Ce morceau reste dans le même univers que les précédents, cependant, il s’en dégage malgré tout une note d’espoir. Il affirme « J’étais déjà en enfer, j’suis sorti de nulle part » dans le refrain, en prenant soin de parler de cet enfer au passé. Même si la solution pour oublier ce passé est peu recommandée pour la santé, « lean et perks », Enima semble décidé à laisser l’Enfer derrière lui et à avancer, ce qui fait écho à ce qu’il rappait déjà dans Nouveau boss : « Maman j’rejoins mes rêves, après toute cette attente / J’apprécie le moment / Il fallait bien de la souffrance, il fallait bien une descente / Pour remonter la pente ». On sent approcher la fin du projet, Enima se détache de plus en plus de ses préoccupations matérielles des premiers titres pour se recentrer sur lui-même.

Enima - Million [Clip Officiel] - YouTube

 

Deep days

Sur un air de piano mélancolique, Enima se place désormais en observateur extérieur de son environnement avant d’à nouveau parler de lui mais désormais avec un nouveau regard.

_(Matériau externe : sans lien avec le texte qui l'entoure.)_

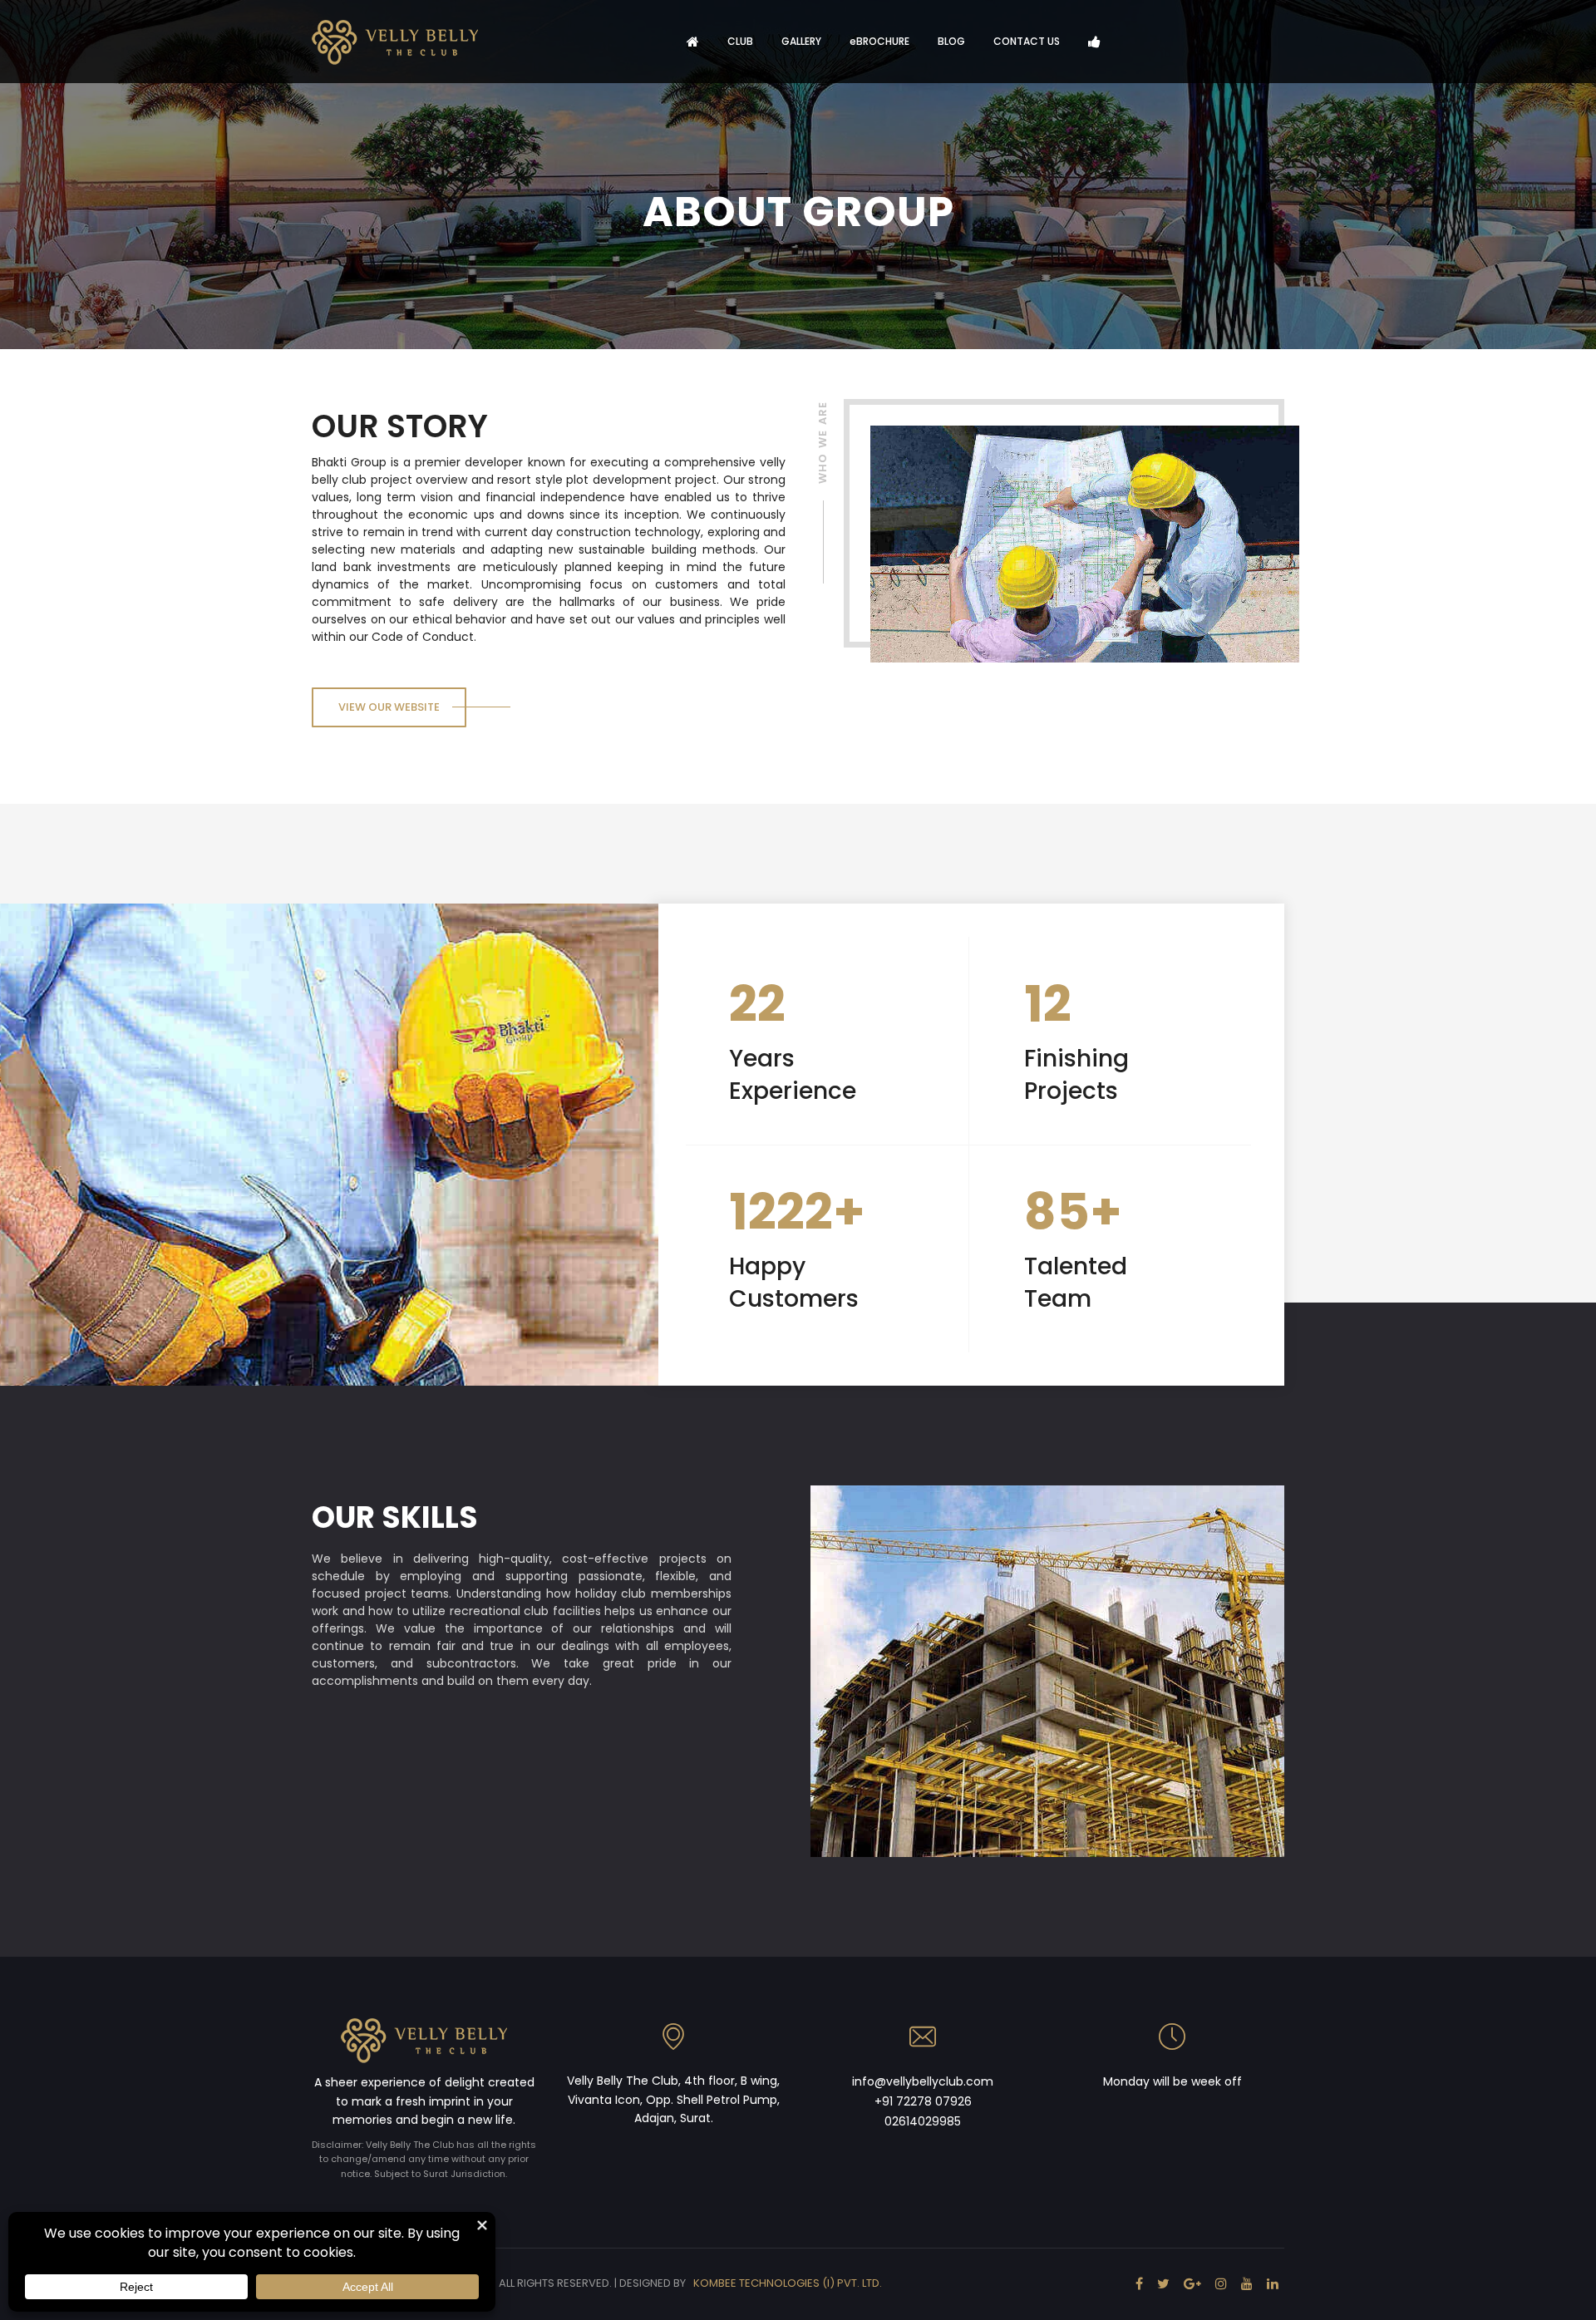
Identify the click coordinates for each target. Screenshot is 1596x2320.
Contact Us (1026, 41)
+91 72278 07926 (923, 2101)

Il n’hésite plus à laisser transparaître sa tristesse et sa mélancolie, présente en toute situation : « J’suis encore triste aux Galeries Lafayette ». L’argent n’a ainsi pas apaisé ses maux, et la drogue semble les avoir aggravés. Enima a rarement été aussi introspectif dans sa carrière, et lorsqu’il évoque des faits divers et éléments de la vie de rue montréalaise, il emploie désormais « j’ai vu » pour en parler, comme pour s’écarter des actions dans lesquelles il était auparavant impliqué et pas un simple spectateur. Cependant, il met également en avant ce qui lui a permis de tenir et d’assumer cette vie : « Jamais perdu l’espoir, jamais perdu mon trône », comme ce qui le motive désormais : « J’pourrais perdre les billets, la carrière mais pas la faim ». Cette phrase permet de résumer le projet et la situation actuelle d’Enima, qui a quitté le faste instable de la vie de dopeboy canadien pour une carrière plus classique de rappeur en France, en ayant acquis le goût de l’effort et l’envie d’aller au charbon pour conquérir un nouveau public. Ce projet sonne comme une nouvelle carte de visite, presque le commencement d’une nouvelle carrière, dans lequel Enima pose de nouvelles bases en tentant d’adapter son univers à son nouveau pays d’accueil pour habituer le public français à ces sonorités, avant de proposer par la suite des projets plus ambitieux et à plus large portée.